「"彼"は"ここ"にいない」選ばなかったみち せつこんさんの映画レビュー(感想・評価)
"彼"は"ここ"にいない
クリックして本文を読む
若年性アルツハイマーを患った父が医者に行く道中で過去を彷徨う話し。
現在の父は完全に意思疎通がはかれないほど認知症が悪化していて、記憶が混在しているのでメキシコでの生活や海岸(場所どこか忘れた)でも出来事が混ぜて語られる。これが『ファーザー』同様に記憶が混ざっているからこうなってるのかと思いきや、本作は父、本当にそこに旅に行っている模様。

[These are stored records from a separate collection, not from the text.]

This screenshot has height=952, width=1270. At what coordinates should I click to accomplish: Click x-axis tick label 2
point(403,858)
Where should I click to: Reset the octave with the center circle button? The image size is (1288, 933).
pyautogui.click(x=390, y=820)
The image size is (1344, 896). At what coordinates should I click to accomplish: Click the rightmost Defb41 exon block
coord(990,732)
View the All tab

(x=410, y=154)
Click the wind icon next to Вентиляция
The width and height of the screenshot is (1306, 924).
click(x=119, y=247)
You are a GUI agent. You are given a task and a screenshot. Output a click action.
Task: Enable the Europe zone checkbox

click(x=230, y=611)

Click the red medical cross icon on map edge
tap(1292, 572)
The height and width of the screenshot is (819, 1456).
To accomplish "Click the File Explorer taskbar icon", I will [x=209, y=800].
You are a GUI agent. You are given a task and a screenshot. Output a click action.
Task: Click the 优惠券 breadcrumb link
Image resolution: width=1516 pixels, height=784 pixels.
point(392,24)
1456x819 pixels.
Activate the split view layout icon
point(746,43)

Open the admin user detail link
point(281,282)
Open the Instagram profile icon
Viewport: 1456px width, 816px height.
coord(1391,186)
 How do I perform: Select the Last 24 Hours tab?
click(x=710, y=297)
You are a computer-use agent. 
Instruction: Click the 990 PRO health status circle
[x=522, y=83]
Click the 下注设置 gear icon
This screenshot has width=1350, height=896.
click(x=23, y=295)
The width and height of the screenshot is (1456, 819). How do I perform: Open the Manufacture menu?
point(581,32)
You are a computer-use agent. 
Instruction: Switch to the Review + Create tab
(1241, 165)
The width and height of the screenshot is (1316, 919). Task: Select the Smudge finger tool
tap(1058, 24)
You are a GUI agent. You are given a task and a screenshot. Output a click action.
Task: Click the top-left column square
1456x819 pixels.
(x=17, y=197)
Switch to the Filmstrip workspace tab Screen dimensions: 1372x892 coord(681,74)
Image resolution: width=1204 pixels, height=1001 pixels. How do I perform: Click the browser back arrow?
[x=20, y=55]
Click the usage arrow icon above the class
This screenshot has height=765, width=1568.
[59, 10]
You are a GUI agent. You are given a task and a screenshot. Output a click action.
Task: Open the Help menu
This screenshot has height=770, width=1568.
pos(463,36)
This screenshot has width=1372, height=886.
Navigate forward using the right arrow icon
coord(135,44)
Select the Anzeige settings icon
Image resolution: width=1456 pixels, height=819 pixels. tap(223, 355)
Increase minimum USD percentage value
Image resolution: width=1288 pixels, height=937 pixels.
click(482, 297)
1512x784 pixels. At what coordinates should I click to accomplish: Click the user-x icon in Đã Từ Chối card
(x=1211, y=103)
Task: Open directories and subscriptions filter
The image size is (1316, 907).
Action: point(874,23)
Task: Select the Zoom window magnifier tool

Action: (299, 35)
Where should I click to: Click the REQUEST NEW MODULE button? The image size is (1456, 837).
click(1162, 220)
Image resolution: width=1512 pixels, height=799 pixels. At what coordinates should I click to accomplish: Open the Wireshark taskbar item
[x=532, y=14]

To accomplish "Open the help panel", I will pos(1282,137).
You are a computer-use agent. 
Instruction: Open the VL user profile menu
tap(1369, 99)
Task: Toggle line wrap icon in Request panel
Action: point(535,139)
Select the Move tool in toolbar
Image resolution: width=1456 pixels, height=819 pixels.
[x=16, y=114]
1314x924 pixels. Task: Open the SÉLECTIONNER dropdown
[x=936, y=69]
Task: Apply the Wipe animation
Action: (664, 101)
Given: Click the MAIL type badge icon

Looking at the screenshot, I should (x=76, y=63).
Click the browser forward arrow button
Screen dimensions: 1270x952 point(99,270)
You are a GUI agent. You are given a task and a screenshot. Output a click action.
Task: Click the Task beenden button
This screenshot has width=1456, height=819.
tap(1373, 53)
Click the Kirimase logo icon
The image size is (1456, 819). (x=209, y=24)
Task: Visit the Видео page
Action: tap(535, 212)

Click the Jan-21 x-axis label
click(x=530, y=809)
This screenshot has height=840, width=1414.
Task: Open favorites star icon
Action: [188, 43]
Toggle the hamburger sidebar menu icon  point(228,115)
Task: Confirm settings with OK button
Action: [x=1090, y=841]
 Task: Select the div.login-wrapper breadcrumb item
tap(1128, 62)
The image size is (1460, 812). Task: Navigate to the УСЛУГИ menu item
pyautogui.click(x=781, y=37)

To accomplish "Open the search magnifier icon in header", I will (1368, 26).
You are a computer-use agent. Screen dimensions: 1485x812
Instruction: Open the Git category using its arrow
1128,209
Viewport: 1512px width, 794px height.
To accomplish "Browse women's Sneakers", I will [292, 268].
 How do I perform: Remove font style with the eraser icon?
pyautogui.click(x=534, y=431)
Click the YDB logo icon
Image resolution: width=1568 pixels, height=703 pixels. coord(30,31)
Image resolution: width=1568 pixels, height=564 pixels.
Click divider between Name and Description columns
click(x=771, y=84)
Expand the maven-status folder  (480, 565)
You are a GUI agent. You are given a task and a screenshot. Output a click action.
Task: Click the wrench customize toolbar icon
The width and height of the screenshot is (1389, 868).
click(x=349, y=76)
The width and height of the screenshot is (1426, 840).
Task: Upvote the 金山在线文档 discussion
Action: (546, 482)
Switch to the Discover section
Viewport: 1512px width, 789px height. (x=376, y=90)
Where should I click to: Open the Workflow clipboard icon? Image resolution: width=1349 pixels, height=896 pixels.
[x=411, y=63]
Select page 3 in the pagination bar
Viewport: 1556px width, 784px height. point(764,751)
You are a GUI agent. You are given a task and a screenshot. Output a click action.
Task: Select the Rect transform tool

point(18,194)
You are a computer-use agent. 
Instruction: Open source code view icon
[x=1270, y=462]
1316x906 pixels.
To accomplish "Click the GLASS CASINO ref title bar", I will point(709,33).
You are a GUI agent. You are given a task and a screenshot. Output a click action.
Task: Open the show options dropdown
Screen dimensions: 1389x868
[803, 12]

最初過去と思われるパートでもなんかボケてるような雰囲気の父で、最後に見せられていたものがあの時こうしていればのwhat ifの話だと明かされて納得。特に、娘に似てる女子に絡む所普通に居酒屋によくいる無駄に絡んでくるめんどくさいオジで笑う。
献身的に父を支えるエル・ファニング演じる娘がとても愛おしい。自分の仕事に支障が出ても父を見捨てないのは、この父が家族を選び他を捨てたからこそ。でも、最後、部屋から去っていく娘と父を愛する娘、2人の娘が部屋にいるのを見せられるとこの献身的な娘ももしやwhat ifの姿なのではないかと怖くなる。
この選択によって違う未来があるのを見せられるのはゲームのバットエンドハッピーエンドのようでもあり、まさにマルチバースだった。